If it doesn't have an eval harness, it's still a demo.
Five rules we use on every agentic build, drawn from a year of live client work, and the eval template we ship to every new engagement on day one.
Most of the agentic projects we’ve reviewed in the wild aren’t broken because the agent is bad. They’re broken because nobody can tell whether the agent is bad. There’s no measurement. The team changes a prompt or upgrades the model and ships, because the demo still ran.
That isn’t engineering. It’s vibes with a budget.
Here’s the working rulebook we use on every project, and the day-one eval template we hand new clients.
Five rules
1. Eval harness is a deliverable, not a deliverable’s attribute
We treat the eval harness as a separate, billable deliverable on every engagement. It has its own scope, its own owner, and its own line on the proposal. When clients try to fold “we’ll add some evals later” into the build, we push back. Later doesn’t come.

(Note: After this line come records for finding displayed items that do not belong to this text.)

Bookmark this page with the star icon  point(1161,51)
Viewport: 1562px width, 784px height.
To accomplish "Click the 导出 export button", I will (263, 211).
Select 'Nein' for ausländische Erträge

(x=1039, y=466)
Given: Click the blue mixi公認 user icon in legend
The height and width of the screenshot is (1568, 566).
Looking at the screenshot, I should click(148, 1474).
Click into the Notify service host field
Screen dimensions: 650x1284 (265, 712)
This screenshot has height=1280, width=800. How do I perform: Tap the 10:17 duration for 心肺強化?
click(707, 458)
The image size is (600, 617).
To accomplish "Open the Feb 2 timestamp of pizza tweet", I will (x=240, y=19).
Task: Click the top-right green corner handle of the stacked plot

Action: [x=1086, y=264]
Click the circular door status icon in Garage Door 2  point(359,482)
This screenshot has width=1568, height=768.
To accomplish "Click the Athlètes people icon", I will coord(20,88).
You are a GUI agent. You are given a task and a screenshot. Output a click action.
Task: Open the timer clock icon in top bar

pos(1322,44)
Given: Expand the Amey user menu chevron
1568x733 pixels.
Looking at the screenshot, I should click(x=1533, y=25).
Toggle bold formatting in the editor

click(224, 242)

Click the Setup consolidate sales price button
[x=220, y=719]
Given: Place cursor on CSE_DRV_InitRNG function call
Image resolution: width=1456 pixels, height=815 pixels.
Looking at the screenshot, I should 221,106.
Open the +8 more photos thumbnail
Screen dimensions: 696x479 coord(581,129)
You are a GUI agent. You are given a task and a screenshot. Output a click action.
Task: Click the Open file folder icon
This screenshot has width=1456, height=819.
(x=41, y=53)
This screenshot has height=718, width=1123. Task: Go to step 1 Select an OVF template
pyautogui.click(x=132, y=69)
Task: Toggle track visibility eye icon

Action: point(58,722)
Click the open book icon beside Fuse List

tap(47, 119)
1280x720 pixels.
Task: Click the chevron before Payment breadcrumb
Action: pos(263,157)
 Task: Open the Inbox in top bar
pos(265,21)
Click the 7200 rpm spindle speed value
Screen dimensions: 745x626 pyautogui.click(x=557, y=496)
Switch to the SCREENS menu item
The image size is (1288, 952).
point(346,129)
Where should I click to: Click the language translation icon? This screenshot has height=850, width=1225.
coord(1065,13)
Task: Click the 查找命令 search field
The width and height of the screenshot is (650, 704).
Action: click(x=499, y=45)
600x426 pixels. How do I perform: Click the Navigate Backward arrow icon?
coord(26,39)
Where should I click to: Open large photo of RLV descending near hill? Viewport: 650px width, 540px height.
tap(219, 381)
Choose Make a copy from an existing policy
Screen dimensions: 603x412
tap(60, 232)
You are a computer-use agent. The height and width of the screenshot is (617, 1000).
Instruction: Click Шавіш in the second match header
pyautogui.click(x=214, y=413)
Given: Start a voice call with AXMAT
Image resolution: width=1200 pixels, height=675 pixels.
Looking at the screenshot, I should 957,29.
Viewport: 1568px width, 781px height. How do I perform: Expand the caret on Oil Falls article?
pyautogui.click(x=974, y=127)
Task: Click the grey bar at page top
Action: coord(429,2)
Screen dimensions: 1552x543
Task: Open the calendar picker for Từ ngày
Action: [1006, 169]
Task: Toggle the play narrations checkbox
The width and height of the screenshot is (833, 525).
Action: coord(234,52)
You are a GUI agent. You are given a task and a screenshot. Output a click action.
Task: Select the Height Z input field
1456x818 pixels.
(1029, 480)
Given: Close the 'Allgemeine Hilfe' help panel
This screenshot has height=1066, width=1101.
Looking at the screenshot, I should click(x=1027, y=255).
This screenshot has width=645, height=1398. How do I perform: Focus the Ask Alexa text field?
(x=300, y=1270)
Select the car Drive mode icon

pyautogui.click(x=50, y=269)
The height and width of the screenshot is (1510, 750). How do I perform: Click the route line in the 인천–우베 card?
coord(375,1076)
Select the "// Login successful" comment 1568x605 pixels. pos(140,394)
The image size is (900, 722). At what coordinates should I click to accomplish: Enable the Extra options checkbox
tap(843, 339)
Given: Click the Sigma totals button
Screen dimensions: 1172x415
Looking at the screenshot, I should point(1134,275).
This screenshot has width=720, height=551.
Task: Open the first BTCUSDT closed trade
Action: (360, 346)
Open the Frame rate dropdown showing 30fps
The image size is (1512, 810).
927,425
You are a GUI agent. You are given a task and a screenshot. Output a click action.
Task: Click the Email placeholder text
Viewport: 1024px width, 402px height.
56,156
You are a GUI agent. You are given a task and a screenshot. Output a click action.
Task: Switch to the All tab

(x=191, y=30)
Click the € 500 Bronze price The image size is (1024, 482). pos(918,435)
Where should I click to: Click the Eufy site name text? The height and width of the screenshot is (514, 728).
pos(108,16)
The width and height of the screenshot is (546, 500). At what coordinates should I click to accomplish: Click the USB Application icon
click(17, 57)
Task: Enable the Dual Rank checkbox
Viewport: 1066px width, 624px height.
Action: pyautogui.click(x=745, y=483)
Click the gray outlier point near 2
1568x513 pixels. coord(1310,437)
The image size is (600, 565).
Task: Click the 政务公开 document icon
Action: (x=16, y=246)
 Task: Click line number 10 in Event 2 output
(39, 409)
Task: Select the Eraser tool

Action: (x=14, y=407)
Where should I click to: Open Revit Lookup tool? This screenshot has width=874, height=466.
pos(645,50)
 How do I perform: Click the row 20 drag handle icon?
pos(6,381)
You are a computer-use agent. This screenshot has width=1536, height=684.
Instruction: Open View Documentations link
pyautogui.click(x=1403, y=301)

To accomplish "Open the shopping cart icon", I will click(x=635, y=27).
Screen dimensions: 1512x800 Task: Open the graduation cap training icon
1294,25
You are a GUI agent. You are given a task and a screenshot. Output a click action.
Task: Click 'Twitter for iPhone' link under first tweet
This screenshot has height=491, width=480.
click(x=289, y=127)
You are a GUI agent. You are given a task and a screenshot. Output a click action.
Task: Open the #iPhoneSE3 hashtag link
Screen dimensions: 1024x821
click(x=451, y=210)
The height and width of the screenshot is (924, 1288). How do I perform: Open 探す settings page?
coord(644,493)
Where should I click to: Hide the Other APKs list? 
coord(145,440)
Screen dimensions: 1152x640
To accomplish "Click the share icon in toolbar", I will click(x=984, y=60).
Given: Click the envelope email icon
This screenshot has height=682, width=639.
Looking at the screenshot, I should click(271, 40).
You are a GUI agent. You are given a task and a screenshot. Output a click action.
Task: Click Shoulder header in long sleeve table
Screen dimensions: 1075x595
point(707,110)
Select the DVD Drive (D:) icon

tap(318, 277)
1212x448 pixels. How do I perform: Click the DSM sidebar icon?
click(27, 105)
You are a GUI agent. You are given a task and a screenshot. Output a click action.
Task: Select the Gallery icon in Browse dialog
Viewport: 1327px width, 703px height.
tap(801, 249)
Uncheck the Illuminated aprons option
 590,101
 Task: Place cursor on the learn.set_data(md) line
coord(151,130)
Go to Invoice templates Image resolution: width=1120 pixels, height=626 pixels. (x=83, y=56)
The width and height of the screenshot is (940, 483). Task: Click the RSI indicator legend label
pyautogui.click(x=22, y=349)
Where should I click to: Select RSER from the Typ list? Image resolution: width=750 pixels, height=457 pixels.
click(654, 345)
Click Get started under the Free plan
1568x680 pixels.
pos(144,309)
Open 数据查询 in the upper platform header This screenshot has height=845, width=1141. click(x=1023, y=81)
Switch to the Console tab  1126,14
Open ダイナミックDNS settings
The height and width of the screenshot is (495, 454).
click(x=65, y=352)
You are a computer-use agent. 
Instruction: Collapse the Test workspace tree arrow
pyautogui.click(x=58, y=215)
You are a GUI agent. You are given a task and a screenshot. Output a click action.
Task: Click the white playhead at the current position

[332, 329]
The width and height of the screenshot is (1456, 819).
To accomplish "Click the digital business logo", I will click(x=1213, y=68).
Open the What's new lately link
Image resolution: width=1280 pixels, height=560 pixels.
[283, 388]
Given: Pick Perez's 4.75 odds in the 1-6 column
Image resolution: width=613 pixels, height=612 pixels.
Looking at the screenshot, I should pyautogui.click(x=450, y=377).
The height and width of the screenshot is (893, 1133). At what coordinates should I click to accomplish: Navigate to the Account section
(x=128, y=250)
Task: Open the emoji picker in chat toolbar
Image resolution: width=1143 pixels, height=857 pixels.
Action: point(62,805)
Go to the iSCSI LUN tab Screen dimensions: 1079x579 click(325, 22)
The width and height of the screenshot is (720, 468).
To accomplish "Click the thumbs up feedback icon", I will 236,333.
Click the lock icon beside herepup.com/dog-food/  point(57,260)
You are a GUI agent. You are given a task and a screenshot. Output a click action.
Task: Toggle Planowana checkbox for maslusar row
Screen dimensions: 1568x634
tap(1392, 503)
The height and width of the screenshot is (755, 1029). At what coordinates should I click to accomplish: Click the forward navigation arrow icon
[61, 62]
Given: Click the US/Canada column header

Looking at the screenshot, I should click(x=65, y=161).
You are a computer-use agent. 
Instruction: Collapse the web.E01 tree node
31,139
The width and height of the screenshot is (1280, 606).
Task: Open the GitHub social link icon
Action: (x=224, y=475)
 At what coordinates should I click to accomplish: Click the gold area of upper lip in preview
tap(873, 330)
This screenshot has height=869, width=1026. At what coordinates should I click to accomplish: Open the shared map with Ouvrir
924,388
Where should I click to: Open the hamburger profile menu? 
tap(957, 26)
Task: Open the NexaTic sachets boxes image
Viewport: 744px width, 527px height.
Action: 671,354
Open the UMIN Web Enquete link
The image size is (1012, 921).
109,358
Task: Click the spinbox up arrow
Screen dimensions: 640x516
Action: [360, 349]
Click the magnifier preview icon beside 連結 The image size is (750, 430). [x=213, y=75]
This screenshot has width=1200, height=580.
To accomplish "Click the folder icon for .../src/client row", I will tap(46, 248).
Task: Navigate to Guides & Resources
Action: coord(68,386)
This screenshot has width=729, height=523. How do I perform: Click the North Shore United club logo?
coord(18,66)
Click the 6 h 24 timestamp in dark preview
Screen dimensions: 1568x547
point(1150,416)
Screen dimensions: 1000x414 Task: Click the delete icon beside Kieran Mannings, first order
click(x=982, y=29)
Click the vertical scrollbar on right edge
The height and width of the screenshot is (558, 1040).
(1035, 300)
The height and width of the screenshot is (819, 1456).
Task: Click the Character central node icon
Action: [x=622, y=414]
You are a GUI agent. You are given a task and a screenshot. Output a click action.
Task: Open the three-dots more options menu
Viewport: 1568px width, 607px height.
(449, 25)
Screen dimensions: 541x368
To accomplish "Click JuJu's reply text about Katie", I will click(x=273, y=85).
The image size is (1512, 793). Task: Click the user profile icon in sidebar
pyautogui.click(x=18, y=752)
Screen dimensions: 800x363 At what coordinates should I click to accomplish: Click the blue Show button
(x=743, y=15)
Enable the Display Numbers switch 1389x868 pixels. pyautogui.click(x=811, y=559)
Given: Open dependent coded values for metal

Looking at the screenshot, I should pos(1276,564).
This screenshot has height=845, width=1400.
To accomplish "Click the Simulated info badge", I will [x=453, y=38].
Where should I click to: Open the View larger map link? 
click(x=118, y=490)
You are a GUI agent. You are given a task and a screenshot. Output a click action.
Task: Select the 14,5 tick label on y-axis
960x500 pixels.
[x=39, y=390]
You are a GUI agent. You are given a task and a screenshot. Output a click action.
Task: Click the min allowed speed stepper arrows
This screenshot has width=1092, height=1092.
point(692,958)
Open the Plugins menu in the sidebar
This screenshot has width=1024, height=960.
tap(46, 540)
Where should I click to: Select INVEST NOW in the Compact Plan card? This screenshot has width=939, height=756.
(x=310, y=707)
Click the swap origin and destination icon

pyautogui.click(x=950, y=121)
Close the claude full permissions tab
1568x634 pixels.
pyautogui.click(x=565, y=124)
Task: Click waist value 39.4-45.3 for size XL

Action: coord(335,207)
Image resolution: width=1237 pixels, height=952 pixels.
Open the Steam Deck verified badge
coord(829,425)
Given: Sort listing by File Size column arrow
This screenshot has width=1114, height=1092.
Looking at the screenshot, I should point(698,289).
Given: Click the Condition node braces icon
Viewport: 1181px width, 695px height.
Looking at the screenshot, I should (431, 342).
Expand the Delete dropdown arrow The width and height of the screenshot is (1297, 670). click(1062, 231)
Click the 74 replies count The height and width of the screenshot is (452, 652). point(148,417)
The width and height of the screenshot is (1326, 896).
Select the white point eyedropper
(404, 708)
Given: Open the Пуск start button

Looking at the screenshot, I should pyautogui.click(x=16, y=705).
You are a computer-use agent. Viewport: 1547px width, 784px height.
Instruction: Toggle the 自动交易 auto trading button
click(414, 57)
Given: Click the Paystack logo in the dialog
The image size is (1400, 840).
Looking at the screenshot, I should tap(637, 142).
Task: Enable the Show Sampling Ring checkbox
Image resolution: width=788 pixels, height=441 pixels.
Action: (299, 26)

2. Eval cases come from real user work, not from a benchmark
A static benchmark tells you whether the model is good at the benchmark. It tells you almost nothing about whether the system is good at the work. We mine eval cases from actual user transcripts, real ticket logs, real tool calls. The cost of doing this once is high. The cost of doing it never is higher.
3. Every prompt change runs the harness before merge
The harness runs in CI on every change to a prompt, an agent definition, or a tool description. A regression below threshold blocks merge. This is the one rule we will not bend on. If your team can’t bear to fail a prompt change in CI, you don’t have an eval harness — you have a folder of test cases.
4. Three buckets, three thresholds
Every eval suite splits into three:
- Golden — must always pass. A regression here is a hard block.
- Aspirational — we measure pass rate. Trend matters; absolute number matters less.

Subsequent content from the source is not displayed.